Failure to use more than one scanner resulted in an average 3% non-detection rate. Given that a single virus could prove devastating, this was thought to be unacceptable.
The average figure for virus detection across all email is 1 virus in every 1500 emails. From this we are able to estimate that an average of 66 viruses will pass through an ISP’s network for every 100,000 messages handled. This formula makes it easy for any ISP to estimate the potential effectiveness of implementing virus scanning technology with relative ease.
Analysis over a long period of time has shown that a greater percentage of viruses come from ‘free’ mail accounts than from general private domains. Further investigation revealed that the average number of viruses contained within popular free mail accounts soars to 1 in 500. From this information we are able to broadly estimate that the average number of viruses passing through an ISP increases to 200 in 100,000 for free mail messages handled. We suspect webmail vastly increases the promiscuous use of multiple computers for handling documents and hence increases the chance of infection.
4.1 How does the Virus Scanning System Work?
The system, known as the MessageLabs Virus Control Center (VCC), runs on scalable architecture comprising a cluster of towers densely populated with high performance servers, Cisco Catalysts and load distributors which host McAfee, F-Secure and Vfind virus scanning software.

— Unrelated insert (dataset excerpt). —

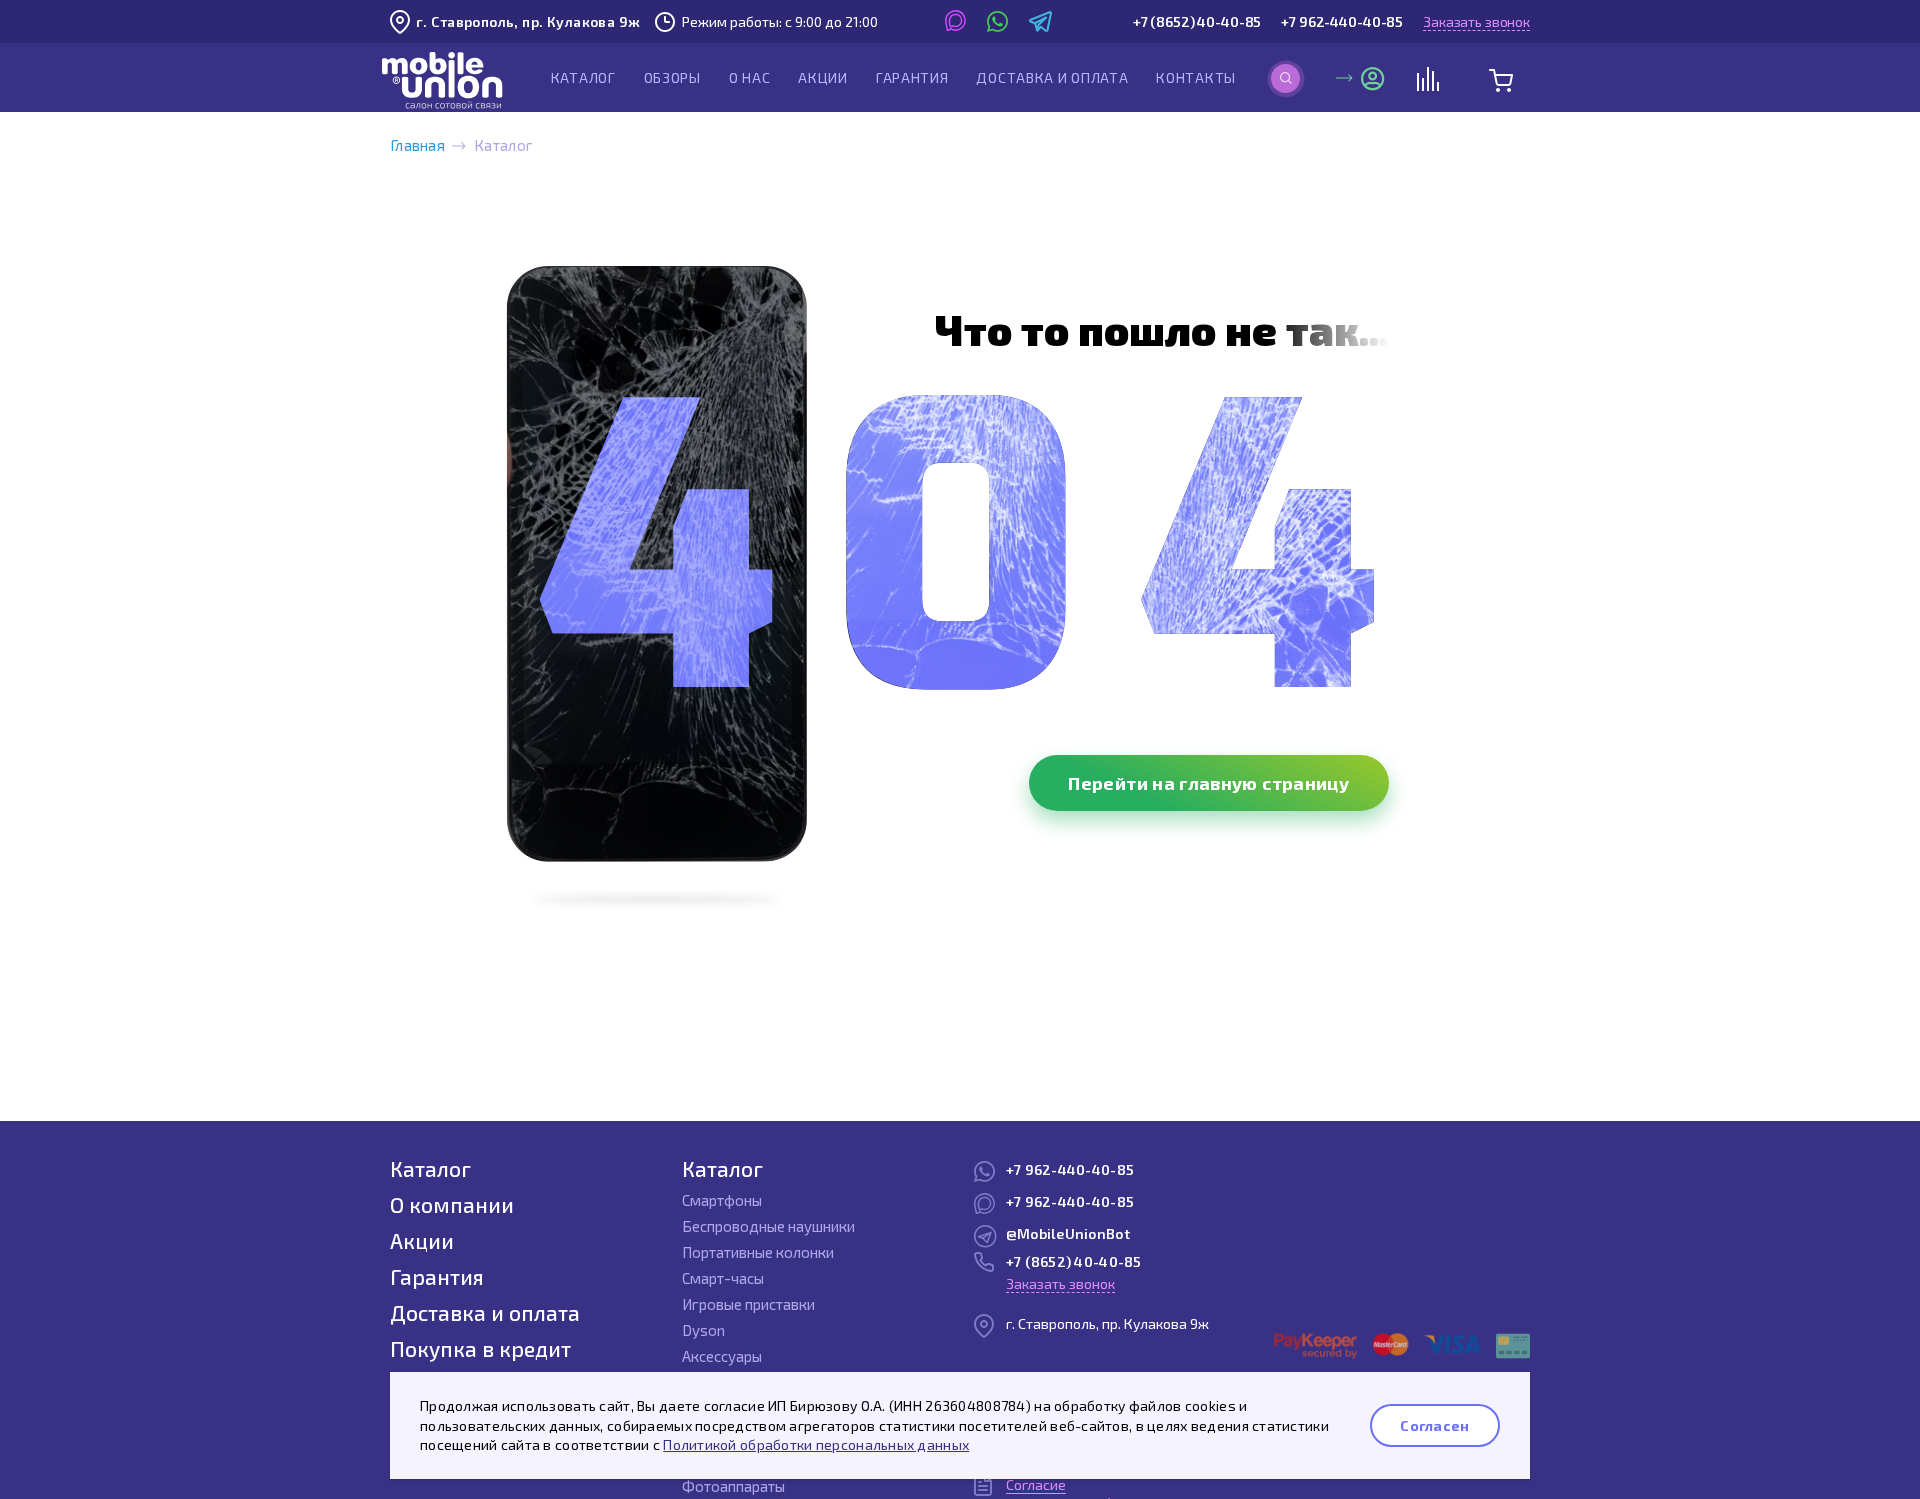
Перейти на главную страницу (1208, 783)
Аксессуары (722, 1356)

We have a rolling program to locate tower clusters at major peering locations around the world. Currently installations are deployed in London, Amsterdam and New York. Additional
Towers will be deployed on a Global basis during Q2 and Q3 2001.
Each tower comprises 2 Cisco load balancers, 2 Cisco high performance 100Mbs switches, 24 industrial PCs each running the MessageLabs proprietary mail engine and temperature and fan monitors linked to all PCs. A management system (PC) ensures that load is not only distributed but also tuned dynamically. If an individual mail server queue becomes excessive the management system lessens the delivery priority to the affected system. Excessively large emails are handled by a separate “Big-email server” to permit a more even flow. Should either the management server or big email server fail then an election is forced and other systems will take over either role. In order to perform the scan, we intercept all mail as it passes through our system so that it can be processed and examined for viruses before being allowed to continue to its ultimate destination.
After being delivered to a tower the SMTP session is distributed to one of the scanning mail servers. The session is authenticated against the customer database to ensure that it is either coming from or going to a known customer. If authentication succeeds then mail and associated file attachments are decoded using open standard formats (nested and combinations are also decoded) and passed to the binary queue for scanning. During this process if an abnormal file structure is unpacked such as a “Zip of Death” expanding to several terabytes the file is rejected and an error message sent. The file is then passed through three commercial virus scanners and Skeptic™, MessageLabs own proprietary heuristics and rules based scanner used to detect the very latest viruses for which no signature is available.
If all is well the message finally passes to the Processed queue where an optional corporate “Scan successful” message can be added. If a virus is detected the email is moved to a quarantine area where it will remain retrievable for a period of 10 days. Once 10 days have elapsed the email is destroyed.
A separate Health monitor process constantly monitors the status of the mail server to ensure that all processes are running smoothly, security trip wires have not activated and that adequate disk space always remains. Health reports are then fed back to the management system, which is monitoring the health of the tower as a whole. These reports are in turn fed back to our central monitoring system which keeps an eye on our worldwide network.